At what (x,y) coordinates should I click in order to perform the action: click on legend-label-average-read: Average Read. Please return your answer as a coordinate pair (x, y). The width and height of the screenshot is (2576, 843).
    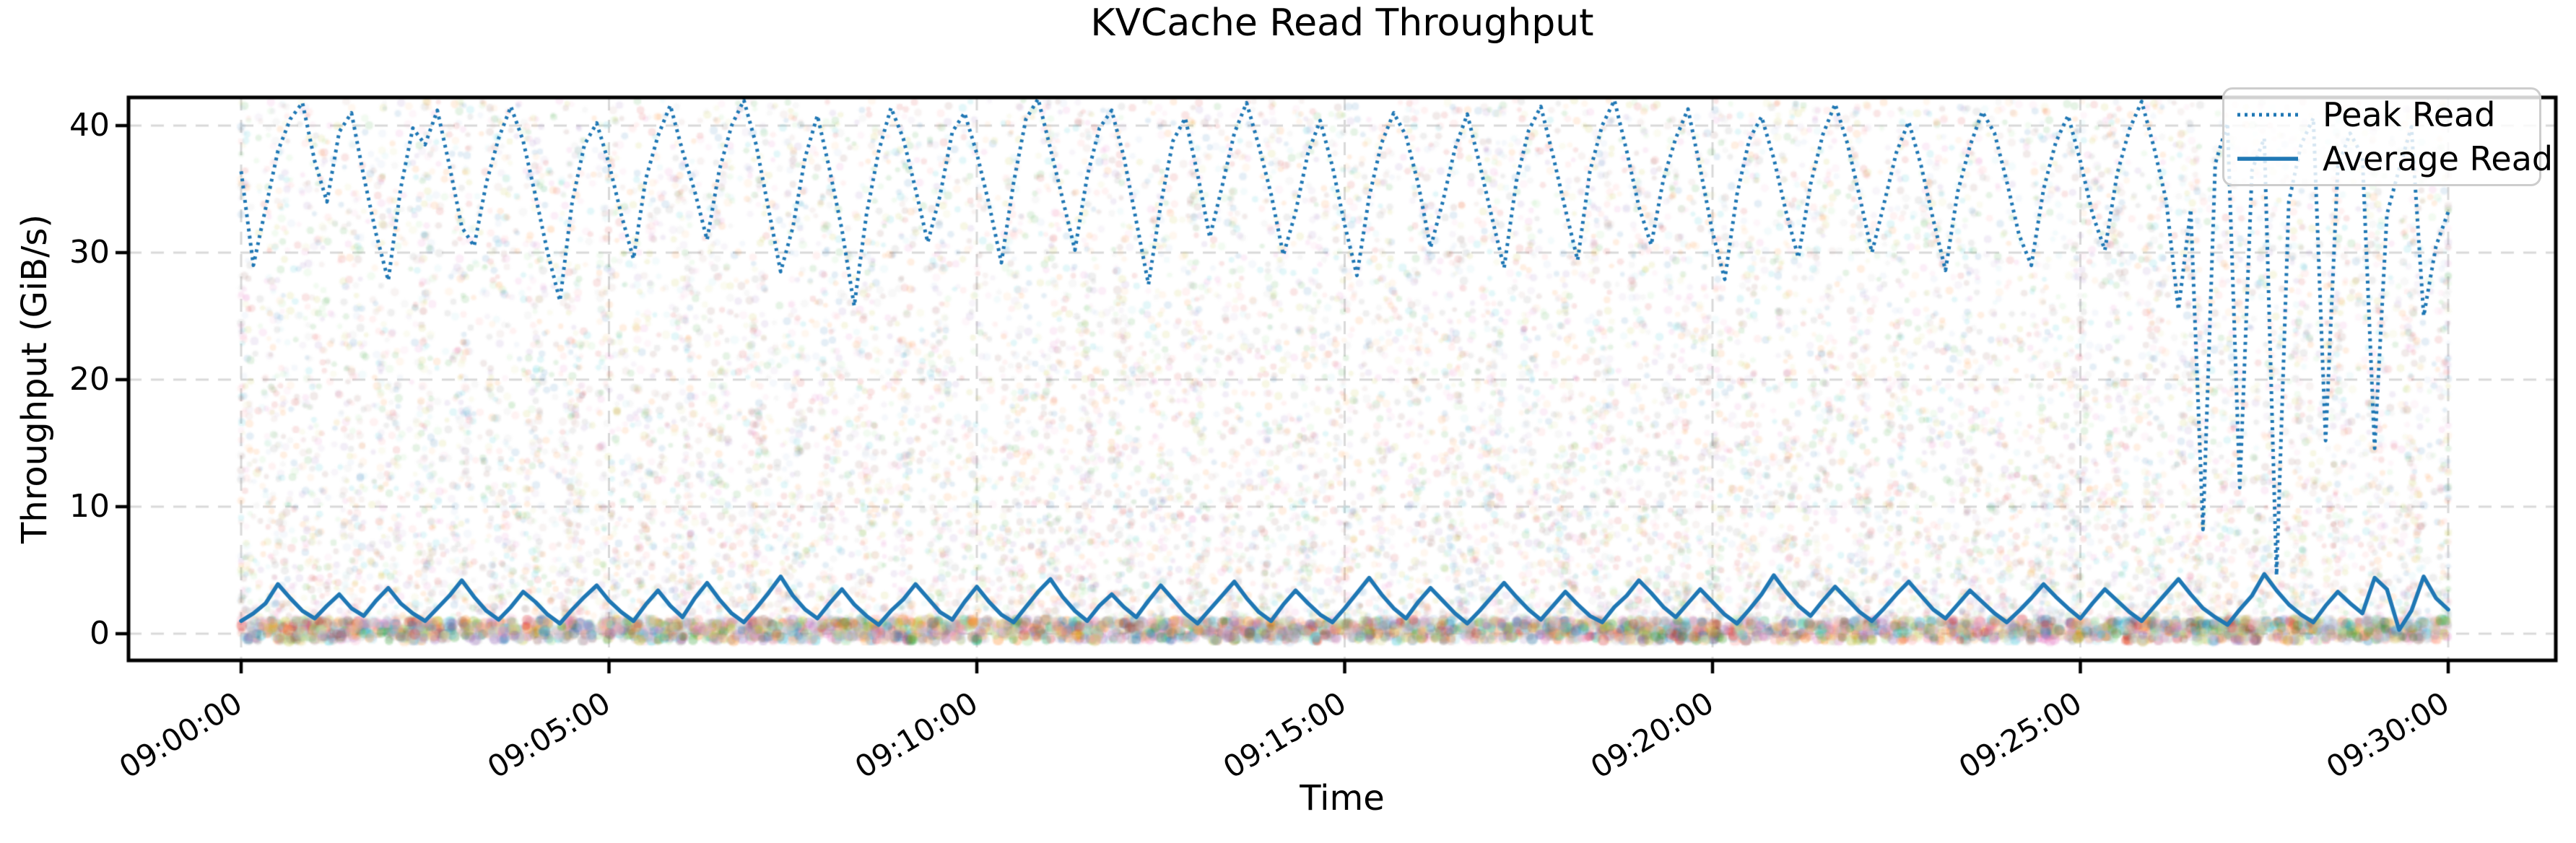
    Looking at the image, I should click on (2438, 158).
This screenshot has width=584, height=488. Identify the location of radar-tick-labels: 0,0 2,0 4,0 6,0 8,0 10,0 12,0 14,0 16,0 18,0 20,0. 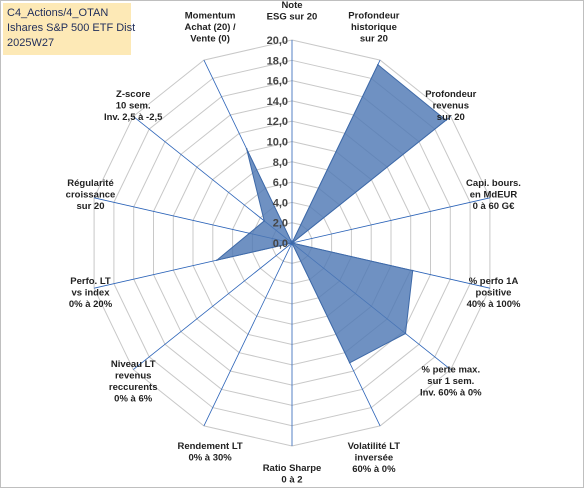
(278, 142).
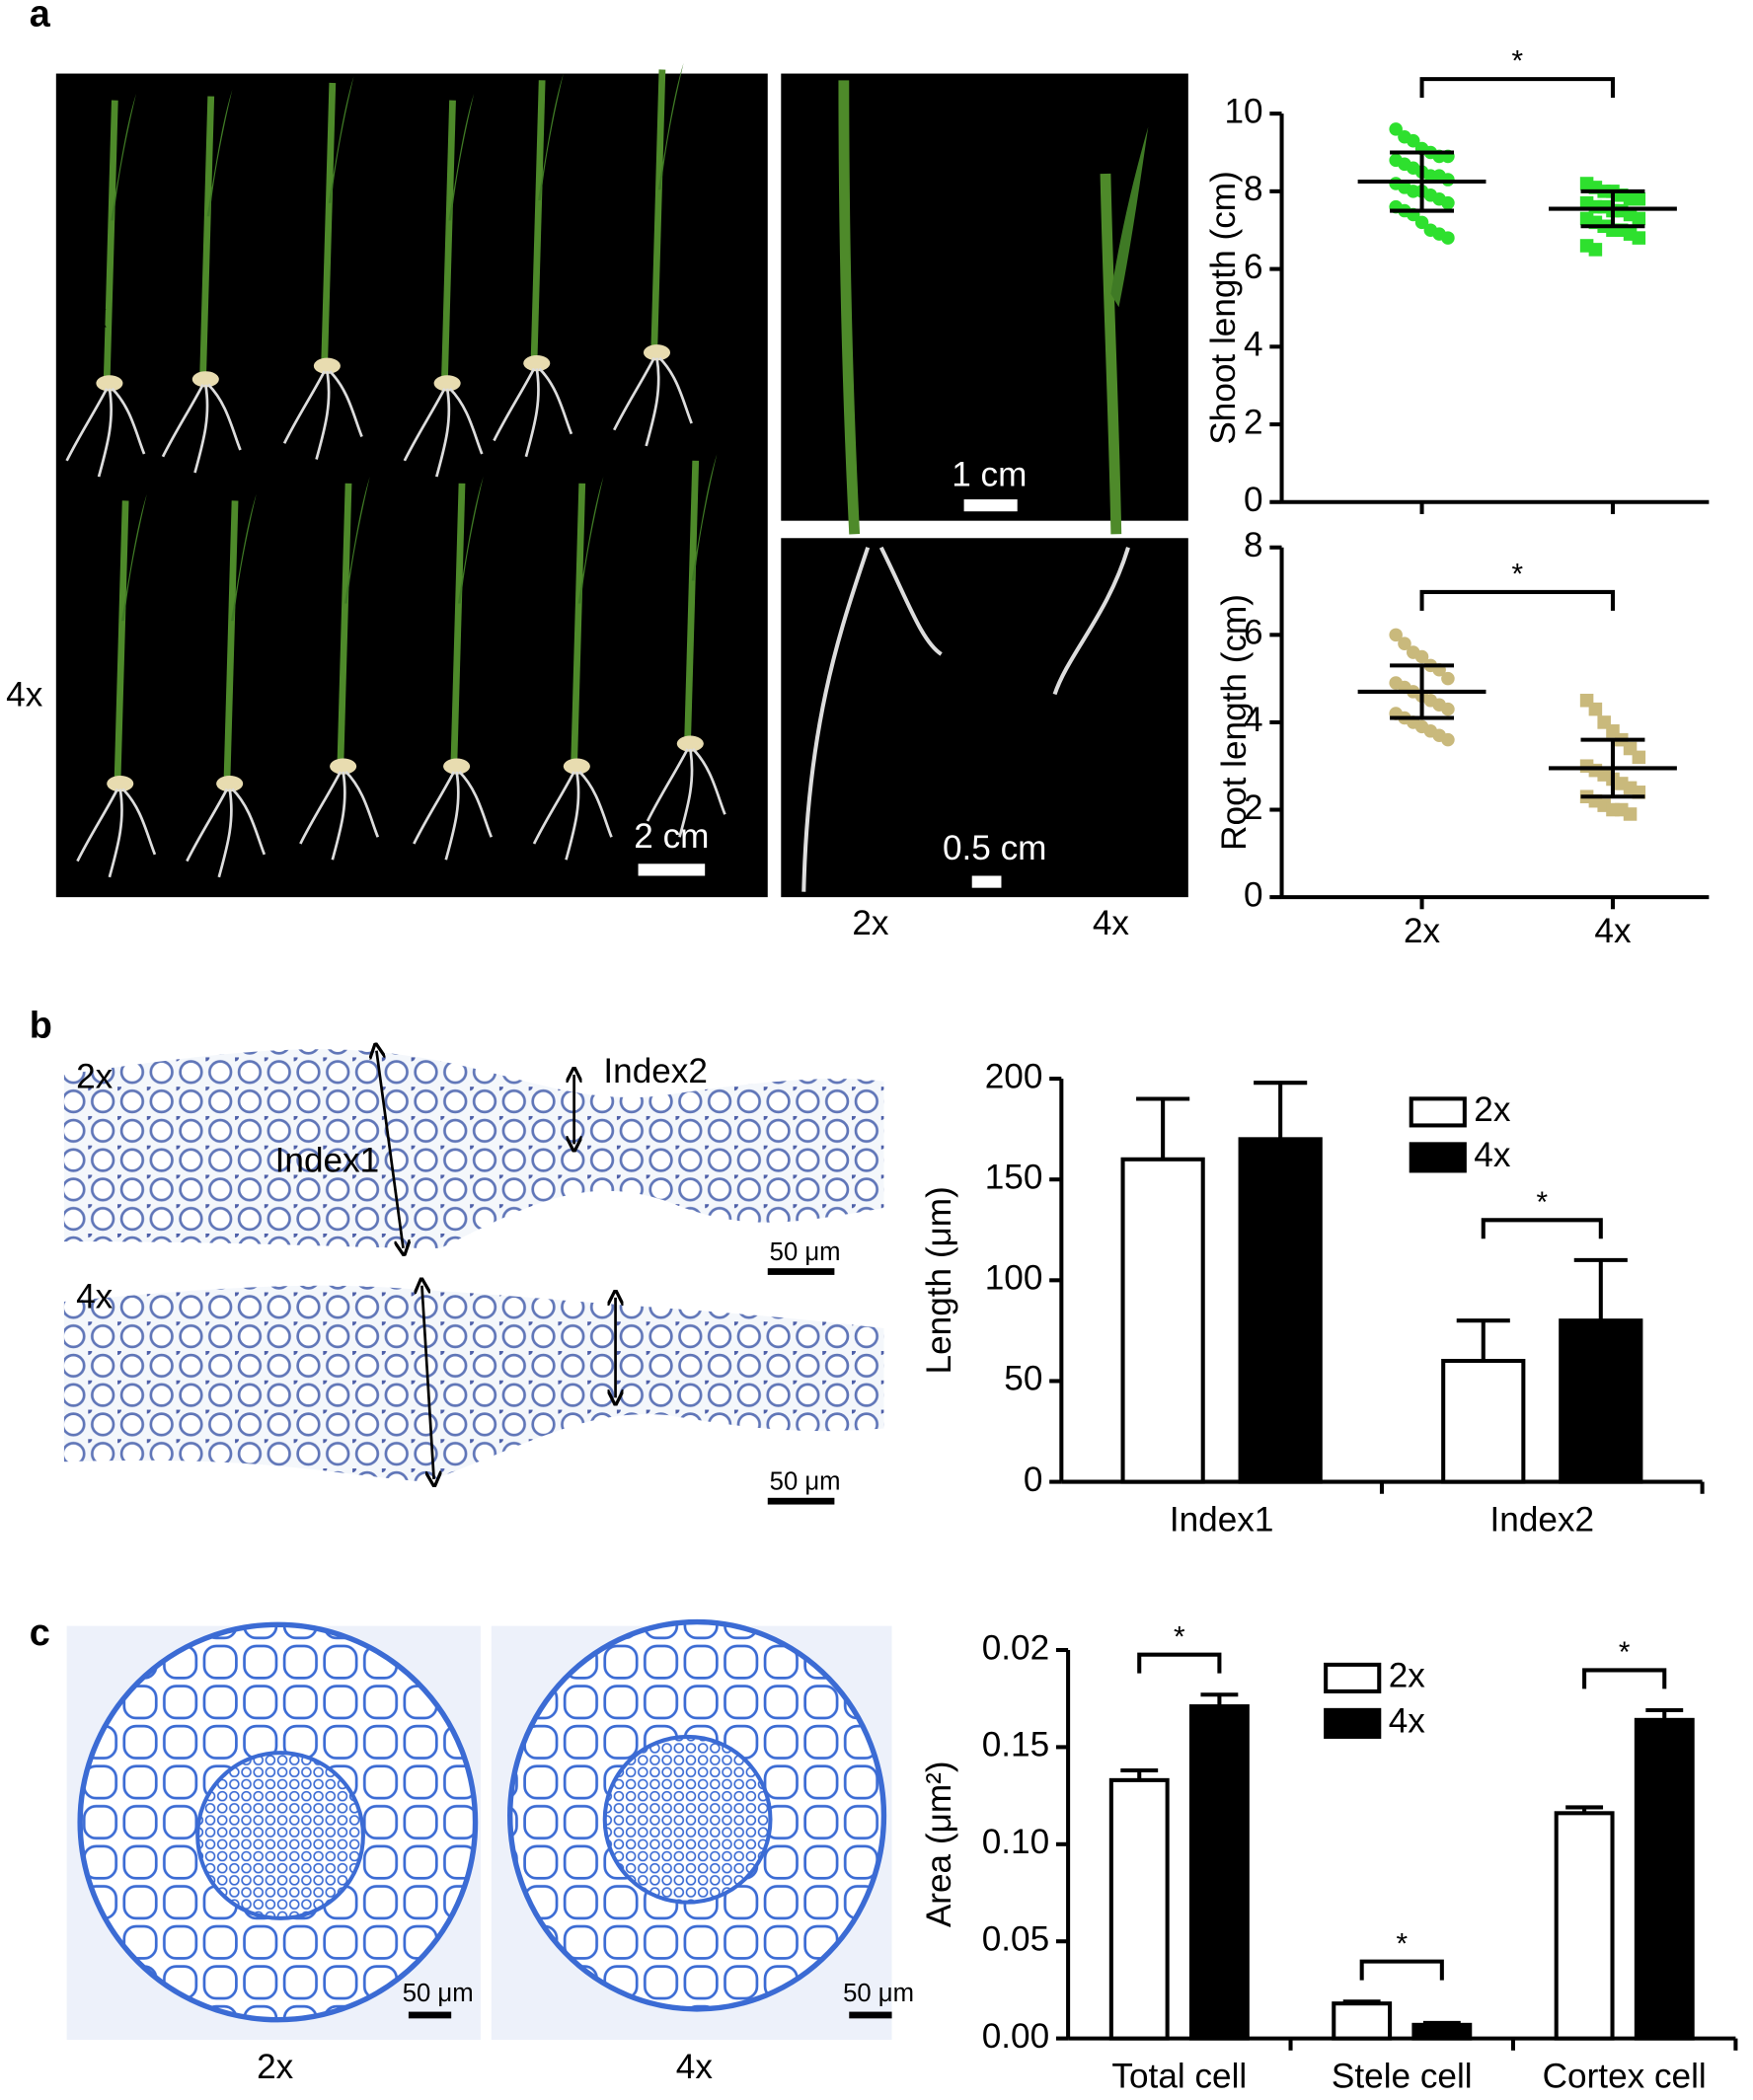 The width and height of the screenshot is (1753, 2100). I want to click on x-tick-label: Index2, so click(1543, 1519).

------

YOUR ASSIGNMENT → Display every line of the material above that contains the word "should".

REPLY TO THE EXERCISE →
At what (x,y) coordinates should I click in order to perform the action: click on legend-label-average-read: Average Read. Please return your answer as a coordinate pair (x, y). The width and height of the screenshot is (2576, 843).
    Looking at the image, I should click on (2438, 158).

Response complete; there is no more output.